:: Source material ::
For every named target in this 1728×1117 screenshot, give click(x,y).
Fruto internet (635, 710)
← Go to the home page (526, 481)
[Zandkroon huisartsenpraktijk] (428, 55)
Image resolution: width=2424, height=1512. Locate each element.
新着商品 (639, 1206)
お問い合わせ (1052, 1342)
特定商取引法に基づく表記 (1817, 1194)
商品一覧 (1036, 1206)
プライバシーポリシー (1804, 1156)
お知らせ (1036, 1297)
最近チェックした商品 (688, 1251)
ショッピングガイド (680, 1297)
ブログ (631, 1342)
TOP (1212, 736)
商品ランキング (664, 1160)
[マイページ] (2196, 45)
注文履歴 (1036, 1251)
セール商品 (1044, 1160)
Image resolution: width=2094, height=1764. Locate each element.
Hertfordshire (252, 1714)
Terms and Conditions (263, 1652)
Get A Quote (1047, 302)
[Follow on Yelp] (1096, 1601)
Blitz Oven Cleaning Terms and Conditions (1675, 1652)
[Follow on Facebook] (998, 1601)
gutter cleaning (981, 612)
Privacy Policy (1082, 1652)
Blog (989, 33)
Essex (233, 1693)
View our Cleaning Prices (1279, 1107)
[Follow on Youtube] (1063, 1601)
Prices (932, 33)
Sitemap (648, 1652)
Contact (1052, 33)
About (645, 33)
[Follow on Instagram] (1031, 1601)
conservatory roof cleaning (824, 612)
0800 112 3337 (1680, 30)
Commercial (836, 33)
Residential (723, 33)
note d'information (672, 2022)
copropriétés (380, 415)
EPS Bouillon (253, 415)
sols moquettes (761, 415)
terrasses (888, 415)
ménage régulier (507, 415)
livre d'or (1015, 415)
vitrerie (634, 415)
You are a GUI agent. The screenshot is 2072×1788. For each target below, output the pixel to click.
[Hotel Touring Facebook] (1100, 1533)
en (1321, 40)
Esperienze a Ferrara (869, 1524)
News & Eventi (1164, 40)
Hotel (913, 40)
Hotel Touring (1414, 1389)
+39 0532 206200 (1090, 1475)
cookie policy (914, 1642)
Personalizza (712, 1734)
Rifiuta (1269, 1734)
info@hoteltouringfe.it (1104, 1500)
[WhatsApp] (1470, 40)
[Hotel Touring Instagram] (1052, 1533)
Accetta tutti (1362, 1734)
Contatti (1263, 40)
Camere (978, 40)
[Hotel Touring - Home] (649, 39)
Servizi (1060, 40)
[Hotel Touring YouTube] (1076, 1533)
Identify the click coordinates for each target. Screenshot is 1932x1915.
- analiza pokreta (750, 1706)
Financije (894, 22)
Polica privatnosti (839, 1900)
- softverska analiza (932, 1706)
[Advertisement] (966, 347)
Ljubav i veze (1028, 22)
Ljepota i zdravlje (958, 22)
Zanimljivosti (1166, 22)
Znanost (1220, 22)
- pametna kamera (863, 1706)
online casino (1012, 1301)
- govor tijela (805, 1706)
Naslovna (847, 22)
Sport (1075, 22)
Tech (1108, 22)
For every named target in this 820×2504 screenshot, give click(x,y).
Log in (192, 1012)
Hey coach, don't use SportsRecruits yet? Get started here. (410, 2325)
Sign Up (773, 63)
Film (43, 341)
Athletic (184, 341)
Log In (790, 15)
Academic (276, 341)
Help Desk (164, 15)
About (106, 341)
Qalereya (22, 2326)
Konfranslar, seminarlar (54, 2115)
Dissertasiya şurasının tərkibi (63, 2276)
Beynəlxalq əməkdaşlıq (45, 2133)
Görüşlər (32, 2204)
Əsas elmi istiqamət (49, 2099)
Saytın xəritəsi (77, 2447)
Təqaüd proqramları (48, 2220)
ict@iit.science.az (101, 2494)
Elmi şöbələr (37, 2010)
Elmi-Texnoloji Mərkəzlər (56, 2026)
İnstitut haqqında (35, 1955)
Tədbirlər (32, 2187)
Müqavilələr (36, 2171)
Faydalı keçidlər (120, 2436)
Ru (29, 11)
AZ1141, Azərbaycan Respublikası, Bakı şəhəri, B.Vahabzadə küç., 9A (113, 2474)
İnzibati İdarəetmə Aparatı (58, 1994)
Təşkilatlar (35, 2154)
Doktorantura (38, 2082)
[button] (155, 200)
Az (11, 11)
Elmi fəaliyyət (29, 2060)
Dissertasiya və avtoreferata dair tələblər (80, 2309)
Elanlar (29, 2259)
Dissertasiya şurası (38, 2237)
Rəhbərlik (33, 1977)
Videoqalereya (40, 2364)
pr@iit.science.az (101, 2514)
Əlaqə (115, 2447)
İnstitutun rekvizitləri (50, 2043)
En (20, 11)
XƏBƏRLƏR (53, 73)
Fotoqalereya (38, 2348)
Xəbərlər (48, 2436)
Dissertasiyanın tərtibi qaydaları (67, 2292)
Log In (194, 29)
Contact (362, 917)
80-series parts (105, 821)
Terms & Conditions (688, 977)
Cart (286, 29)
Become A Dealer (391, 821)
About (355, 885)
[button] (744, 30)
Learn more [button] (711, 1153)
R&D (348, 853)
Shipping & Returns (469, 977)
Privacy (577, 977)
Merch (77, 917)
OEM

:: Exercise ::
Reproduce every record word for word.

:: Answer to the problem ::
For every named target in this 1728×1117 screenshot, give click(x,y).
Fruto internet (635, 710)
← Go to the home page (526, 481)
[Zandkroon huisartsenpraktijk] (428, 55)
Image resolution: width=2424, height=1512. Locate each element.
新着商品 (639, 1206)
お問い合わせ (1052, 1342)
特定商取引法に基づく表記 (1817, 1194)
商品一覧 (1036, 1206)
プライバシーポリシー (1804, 1156)
お知らせ (1036, 1297)
最近チェックした商品 (688, 1251)
ショッピングガイド (680, 1297)
ブログ (631, 1342)
TOP (1212, 736)
商品ランキング (664, 1160)
[マイページ] (2196, 45)
注文履歴 (1036, 1251)
セール商品 (1044, 1160)
Image resolution: width=2094, height=1764. Locate each element.
Hertfordshire (252, 1714)
Terms and Conditions (263, 1652)
Get A Quote (1047, 302)
[Follow on Yelp] (1096, 1601)
Blitz Oven Cleaning Terms and Conditions (1675, 1652)
[Follow on Facebook] (998, 1601)
gutter cleaning (981, 612)
Privacy Policy (1082, 1652)
Blog (989, 33)
Essex (233, 1693)
View our Cleaning Prices (1279, 1107)
[Follow on Youtube] (1063, 1601)
Prices (932, 33)
Sitemap (648, 1652)
Contact (1052, 33)
About (645, 33)
[Follow on Instagram] (1031, 1601)
conservatory roof cleaning (824, 612)
0800 112 3337 (1680, 30)
Commercial (836, 33)
Residential (723, 33)
note d'information (672, 2022)
copropriétés (380, 415)
EPS Bouillon (253, 415)
sols moquettes (761, 415)
terrasses (888, 415)
ménage régulier (507, 415)
livre d'or (1015, 415)
vitrerie (634, 415)
You are a GUI agent. The screenshot is 2072×1788. For each target below, output the pixel to click.
[Hotel Touring Facebook] (1100, 1533)
en (1321, 40)
Esperienze a Ferrara (869, 1524)
News & Eventi (1164, 40)
Hotel (913, 40)
Hotel Touring (1414, 1389)
+39 0532 206200 (1090, 1475)
cookie policy (914, 1642)
Personalizza (712, 1734)
Rifiuta (1269, 1734)
info@hoteltouringfe.it (1104, 1500)
[WhatsApp] (1470, 40)
[Hotel Touring Instagram] (1052, 1533)
Accetta tutti (1362, 1734)
Contatti (1263, 40)
Camere (978, 40)
[Hotel Touring - Home] (649, 39)
Servizi (1060, 40)
[Hotel Touring YouTube] (1076, 1533)
Identify the click coordinates for each target. Screenshot is 1932x1915.
- analiza pokreta (750, 1706)
Financije (894, 22)
Polica privatnosti (839, 1900)
- softverska analiza (932, 1706)
[Advertisement] (966, 347)
Ljubav i veze (1028, 22)
Ljepota i zdravlje (958, 22)
Zanimljivosti (1166, 22)
Znanost (1220, 22)
- pametna kamera (863, 1706)
online casino (1012, 1301)
- govor tijela (805, 1706)
Naslovna (847, 22)
Sport (1075, 22)
Tech (1108, 22)
For every named target in this 820×2504 screenshot, give click(x,y).
Log in (192, 1012)
Hey coach, don't use SportsRecruits yet? Get started here. (410, 2325)
Sign Up (773, 63)
Film (43, 341)
Athletic (184, 341)
Log In (790, 15)
Academic (276, 341)
Help Desk (164, 15)
About (106, 341)
Qalereya (22, 2326)
Konfranslar, seminarlar (54, 2115)
Dissertasiya şurasının tərkibi (63, 2276)
Beynəlxalq əməkdaşlıq (45, 2133)
Görüşlər (32, 2204)
Əsas elmi istiqamət (49, 2099)
Saytın xəritəsi (77, 2447)
Təqaüd proqramları (48, 2220)
ict@iit.science.az (101, 2494)
Elmi şöbələr (37, 2010)
Elmi-Texnoloji Mərkəzlər (56, 2026)
İnstitut haqqında (35, 1955)
Tədbirlər (32, 2187)
Müqavilələr (36, 2171)
Faydalı keçidlər (120, 2436)
Ru (29, 11)
AZ1141, Azərbaycan Respublikası, Bakı şəhəri, B.Vahabzadə küç., 9A (113, 2474)
İnzibati İdarəetmə Aparatı (58, 1994)
Təşkilatlar (35, 2154)
Doktorantura (38, 2082)
[button] (155, 200)
Az (11, 11)
Elmi fəaliyyət (29, 2060)
Dissertasiya və avtoreferata dair tələblər (80, 2309)
Elanlar (29, 2259)
Dissertasiya şurası (38, 2237)
Rəhbərlik (33, 1977)
Videoqalereya (40, 2364)
pr@iit.science.az (101, 2514)
Əlaqə (115, 2447)
İnstitutun rekvizitləri (50, 2043)
En (20, 11)
XƏBƏRLƏR (53, 73)
Fotoqalereya (38, 2348)
Xəbərlər (48, 2436)
Dissertasiyanın tərtibi qaydaları (67, 2292)
Log In (194, 29)
Contact (362, 917)
80-series parts (105, 821)
Terms & Conditions (688, 977)
Cart (286, 29)
Become A Dealer (391, 821)
About (355, 885)
[button] (744, 30)
Learn more [button] (711, 1153)
R&D (348, 853)
Shipping & Returns (469, 977)
Privacy (577, 977)
Merch (77, 917)
OEM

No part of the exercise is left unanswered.